The Supreme Court's recent refusal to lay down guidelines for the suspension of social media accounts is a moment that warrants deep reflection. The bench, led by Chief Justice D Y Chandrachud and including Justices J B Pardiwala and Manoj Misra, has effectively left the governance of our primary public square in the hands of private corporations. While the plea by advocate Sanjay Kumar Singh was dismissed, the underlying question it raised about digital rights and arbitrary power remains unanswered.
This situation brings to my mind a much older, yet startlingly relevant, concern about unchecked systemic power. It reminds me of the prescient warnings of Norbert Wiener, which I explored in a previous post, 'Norbert Weiner Saw This Coming'. Wiener famously equated the automatic machine with 'slave labor,' warning that any human competing with it must accept its economic conditions.
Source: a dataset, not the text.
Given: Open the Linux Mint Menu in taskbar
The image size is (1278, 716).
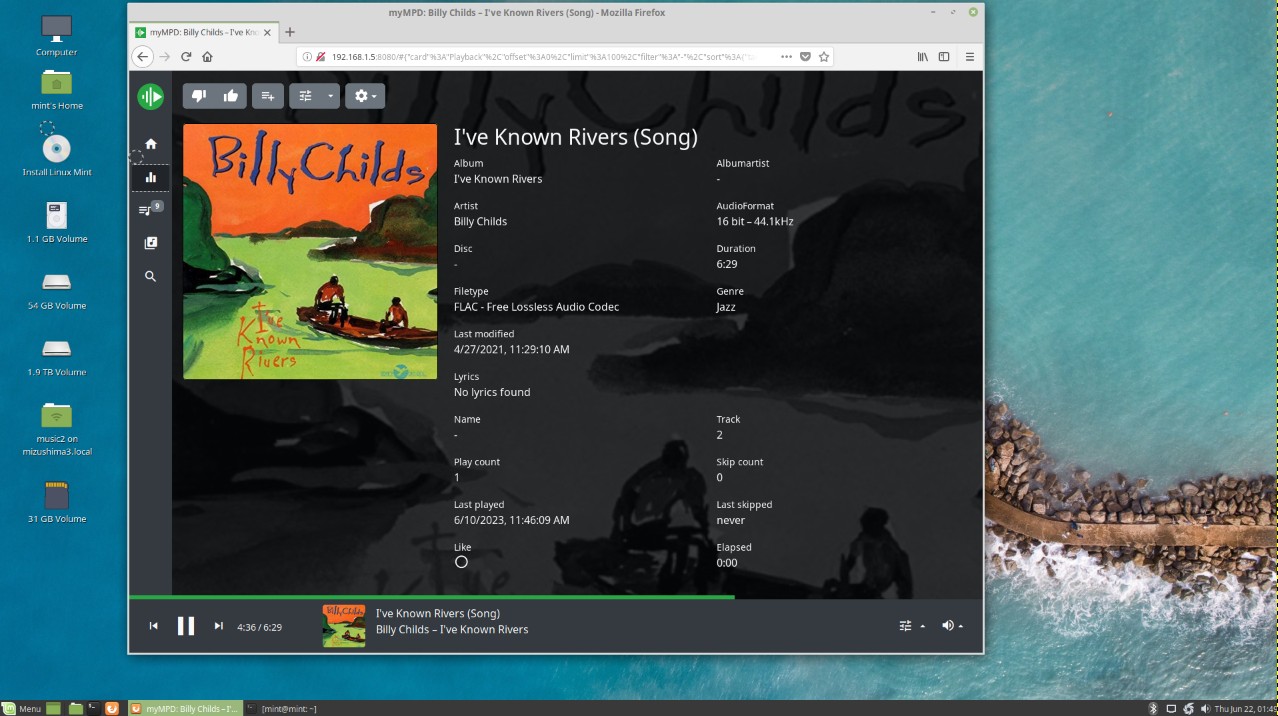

I see a direct parallel here. Social media platforms, with their opaque algorithms and unilateral terms of service, are the new automatic machines governing our public discourse. By participating in these digital spaces, we are forced to accept their 'conditions'—conditions that can lead to arbitrary suspension and silencing without due process. They have become the de facto arbiters of acceptable speech, and the judiciary has now chosen to look the other way.
The court's decision is not just about a single petition; it’s about whether our legal frameworks will adapt to protect fundamental rights in an era where the public square is privately owned and algorithmically controlled. By declining to create a framework, we are failing to ensure the 'human use of human beings' in the digital realm. We are ceding authority to entities whose primary motive is profit, not the preservation of democratic discourse.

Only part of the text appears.